## [What the task asks]
Give the lines below again exactly, starting with the line that holds "Dibujos animados (198, 2225)" and going on through the line that holds "Comunicación (469, 2275)".

Stored records
>>>
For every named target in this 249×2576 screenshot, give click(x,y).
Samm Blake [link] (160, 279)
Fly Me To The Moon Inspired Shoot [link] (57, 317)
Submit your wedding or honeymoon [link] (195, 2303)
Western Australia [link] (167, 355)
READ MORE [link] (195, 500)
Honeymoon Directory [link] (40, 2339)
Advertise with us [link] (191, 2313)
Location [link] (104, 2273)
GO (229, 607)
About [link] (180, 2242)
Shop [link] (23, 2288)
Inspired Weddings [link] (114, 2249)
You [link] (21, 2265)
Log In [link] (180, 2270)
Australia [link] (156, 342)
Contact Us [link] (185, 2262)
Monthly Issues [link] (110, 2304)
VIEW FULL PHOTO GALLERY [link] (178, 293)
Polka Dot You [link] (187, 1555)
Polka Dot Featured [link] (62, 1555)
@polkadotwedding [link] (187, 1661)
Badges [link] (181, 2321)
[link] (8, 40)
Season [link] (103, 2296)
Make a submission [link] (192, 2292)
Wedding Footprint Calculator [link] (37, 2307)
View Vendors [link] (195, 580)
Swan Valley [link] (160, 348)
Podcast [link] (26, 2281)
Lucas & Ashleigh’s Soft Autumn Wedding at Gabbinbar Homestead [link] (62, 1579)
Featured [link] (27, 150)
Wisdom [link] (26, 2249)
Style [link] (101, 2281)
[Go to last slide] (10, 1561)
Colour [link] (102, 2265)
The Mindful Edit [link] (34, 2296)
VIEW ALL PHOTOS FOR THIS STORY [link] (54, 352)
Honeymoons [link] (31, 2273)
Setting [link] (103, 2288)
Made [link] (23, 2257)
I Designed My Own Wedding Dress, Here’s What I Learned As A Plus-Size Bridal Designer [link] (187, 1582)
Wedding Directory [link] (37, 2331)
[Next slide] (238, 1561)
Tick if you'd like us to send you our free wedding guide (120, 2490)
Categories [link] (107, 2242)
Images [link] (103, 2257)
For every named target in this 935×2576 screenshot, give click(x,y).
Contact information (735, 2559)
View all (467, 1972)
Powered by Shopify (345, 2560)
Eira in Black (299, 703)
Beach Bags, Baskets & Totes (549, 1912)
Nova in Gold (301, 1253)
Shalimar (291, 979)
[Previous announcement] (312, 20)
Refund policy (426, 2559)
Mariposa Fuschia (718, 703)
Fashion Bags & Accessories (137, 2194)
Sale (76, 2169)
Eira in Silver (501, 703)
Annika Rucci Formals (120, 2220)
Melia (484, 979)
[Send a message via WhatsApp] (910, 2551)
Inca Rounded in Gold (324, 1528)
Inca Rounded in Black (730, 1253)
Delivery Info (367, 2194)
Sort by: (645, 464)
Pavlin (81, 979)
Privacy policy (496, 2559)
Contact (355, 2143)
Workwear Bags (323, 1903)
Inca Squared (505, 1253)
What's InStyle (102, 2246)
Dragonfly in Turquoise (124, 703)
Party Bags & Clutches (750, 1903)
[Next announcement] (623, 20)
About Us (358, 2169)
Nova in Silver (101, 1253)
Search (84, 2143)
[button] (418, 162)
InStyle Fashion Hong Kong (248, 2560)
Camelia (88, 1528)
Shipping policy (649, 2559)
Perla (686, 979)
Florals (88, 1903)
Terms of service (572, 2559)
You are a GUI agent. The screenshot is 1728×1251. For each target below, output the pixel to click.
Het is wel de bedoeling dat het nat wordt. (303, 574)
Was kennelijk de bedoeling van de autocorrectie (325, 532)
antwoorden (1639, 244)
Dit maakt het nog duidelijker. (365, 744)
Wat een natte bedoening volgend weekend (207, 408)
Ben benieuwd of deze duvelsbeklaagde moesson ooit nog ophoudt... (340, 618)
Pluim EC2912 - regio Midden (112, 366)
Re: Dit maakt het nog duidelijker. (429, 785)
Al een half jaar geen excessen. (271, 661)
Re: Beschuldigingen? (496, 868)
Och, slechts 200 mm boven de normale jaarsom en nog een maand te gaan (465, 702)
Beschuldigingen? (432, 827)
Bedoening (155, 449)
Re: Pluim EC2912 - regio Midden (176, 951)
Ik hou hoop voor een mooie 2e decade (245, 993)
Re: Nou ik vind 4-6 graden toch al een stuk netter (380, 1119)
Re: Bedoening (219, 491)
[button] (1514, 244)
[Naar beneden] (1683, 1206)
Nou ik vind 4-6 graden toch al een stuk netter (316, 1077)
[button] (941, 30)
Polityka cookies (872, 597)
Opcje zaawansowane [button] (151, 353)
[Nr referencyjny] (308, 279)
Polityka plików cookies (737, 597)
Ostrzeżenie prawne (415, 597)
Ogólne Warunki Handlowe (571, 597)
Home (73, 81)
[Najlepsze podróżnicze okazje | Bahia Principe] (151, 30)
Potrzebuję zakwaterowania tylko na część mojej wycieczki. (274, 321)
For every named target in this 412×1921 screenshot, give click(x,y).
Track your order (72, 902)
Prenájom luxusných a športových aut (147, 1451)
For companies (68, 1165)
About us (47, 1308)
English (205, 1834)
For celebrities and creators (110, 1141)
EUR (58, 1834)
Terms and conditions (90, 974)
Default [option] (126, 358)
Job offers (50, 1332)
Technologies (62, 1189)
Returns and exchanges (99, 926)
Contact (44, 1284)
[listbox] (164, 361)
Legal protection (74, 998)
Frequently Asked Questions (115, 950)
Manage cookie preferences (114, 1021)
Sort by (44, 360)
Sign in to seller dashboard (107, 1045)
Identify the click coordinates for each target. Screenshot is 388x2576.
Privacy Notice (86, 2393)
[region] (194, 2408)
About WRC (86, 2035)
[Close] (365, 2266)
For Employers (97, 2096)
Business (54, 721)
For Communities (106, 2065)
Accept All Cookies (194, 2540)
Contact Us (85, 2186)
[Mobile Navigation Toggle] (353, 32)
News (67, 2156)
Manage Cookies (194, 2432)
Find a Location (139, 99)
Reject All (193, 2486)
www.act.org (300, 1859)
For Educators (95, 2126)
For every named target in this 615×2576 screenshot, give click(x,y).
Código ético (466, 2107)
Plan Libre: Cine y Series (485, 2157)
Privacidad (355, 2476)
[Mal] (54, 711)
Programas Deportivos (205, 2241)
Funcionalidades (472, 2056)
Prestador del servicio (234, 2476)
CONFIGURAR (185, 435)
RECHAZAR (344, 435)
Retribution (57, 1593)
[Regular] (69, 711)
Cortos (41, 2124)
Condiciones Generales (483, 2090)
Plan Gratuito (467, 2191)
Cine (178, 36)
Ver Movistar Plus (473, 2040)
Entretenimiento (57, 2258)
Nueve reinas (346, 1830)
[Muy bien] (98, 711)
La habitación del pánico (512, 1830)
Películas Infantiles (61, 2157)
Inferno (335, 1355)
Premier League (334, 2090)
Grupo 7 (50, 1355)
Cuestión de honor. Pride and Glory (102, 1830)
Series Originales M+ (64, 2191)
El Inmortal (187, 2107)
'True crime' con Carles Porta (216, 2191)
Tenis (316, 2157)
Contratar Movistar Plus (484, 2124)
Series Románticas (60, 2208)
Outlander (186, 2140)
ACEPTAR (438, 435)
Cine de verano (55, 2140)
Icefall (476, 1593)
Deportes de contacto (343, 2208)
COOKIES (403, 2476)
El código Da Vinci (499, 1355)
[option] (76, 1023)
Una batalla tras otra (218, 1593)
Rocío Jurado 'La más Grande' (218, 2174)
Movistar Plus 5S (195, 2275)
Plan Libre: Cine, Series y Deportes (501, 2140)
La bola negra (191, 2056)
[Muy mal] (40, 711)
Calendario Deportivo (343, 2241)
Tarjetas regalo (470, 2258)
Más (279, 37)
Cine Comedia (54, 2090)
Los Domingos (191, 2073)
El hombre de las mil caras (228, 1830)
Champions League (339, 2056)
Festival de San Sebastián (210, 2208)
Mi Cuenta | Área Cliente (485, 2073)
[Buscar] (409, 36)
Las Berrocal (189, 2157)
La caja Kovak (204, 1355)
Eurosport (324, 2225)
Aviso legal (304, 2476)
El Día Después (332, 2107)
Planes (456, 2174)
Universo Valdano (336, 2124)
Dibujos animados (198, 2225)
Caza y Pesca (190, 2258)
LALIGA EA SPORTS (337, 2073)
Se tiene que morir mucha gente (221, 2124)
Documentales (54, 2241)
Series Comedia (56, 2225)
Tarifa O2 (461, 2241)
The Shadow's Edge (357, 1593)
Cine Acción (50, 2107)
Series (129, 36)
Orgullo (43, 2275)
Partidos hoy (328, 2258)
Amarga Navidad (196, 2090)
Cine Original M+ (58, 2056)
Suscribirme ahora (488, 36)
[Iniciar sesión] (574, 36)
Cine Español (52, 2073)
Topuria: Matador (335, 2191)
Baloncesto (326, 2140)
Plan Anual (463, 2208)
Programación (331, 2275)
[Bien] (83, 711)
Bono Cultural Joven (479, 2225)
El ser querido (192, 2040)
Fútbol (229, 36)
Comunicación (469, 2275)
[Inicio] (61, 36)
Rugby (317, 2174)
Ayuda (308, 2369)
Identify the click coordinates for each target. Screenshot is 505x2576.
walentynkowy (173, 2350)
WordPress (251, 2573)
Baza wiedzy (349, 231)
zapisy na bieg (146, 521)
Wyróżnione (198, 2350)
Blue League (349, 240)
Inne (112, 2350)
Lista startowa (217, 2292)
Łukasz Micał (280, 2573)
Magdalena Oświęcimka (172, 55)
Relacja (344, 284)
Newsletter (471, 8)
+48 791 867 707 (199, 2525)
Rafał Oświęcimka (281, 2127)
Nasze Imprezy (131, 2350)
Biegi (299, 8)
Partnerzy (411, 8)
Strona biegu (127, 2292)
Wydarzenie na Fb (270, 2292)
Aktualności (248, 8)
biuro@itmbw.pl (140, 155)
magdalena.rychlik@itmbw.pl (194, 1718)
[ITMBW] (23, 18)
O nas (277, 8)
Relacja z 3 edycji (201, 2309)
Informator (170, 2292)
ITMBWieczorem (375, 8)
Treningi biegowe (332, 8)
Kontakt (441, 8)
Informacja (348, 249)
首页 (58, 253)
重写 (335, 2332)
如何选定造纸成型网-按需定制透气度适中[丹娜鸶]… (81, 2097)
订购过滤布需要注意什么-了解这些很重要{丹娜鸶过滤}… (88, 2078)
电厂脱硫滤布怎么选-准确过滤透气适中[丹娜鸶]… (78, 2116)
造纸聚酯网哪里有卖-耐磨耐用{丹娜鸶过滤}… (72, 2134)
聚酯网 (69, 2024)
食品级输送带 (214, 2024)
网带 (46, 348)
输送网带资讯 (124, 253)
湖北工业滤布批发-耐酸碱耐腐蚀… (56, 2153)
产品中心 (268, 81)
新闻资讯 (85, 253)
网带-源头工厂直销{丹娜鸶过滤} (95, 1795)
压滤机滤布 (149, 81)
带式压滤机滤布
<<<
## [Reply to the exercise]
Dibujos animados (198, 2225)
Caza y Pesca (190, 2258)
LALIGA EA SPORTS (337, 2073)
Se tiene que morir mucha gente (221, 2124)
Documentales (54, 2241)
Series Comedia (56, 2225)
Tarifa O2 (461, 2241)
The Shadow's Edge (357, 1593)
Cine Acción (50, 2107)
Series (129, 36)
Orgullo (43, 2275)
Partidos hoy (328, 2258)
Amarga Navidad (196, 2090)
Cine Original M+ (58, 2056)
Suscribirme ahora (488, 36)
[Iniciar sesión] (574, 36)
Cine Español (52, 2073)
Topuria: Matador (335, 2191)
Baloncesto (326, 2140)
Plan Anual (463, 2208)
Programación (331, 2275)
[Bien] (83, 711)
Bono Cultural Joven (479, 2225)
El ser querido (192, 2040)
Fútbol (229, 36)
Comunicación (469, 2275)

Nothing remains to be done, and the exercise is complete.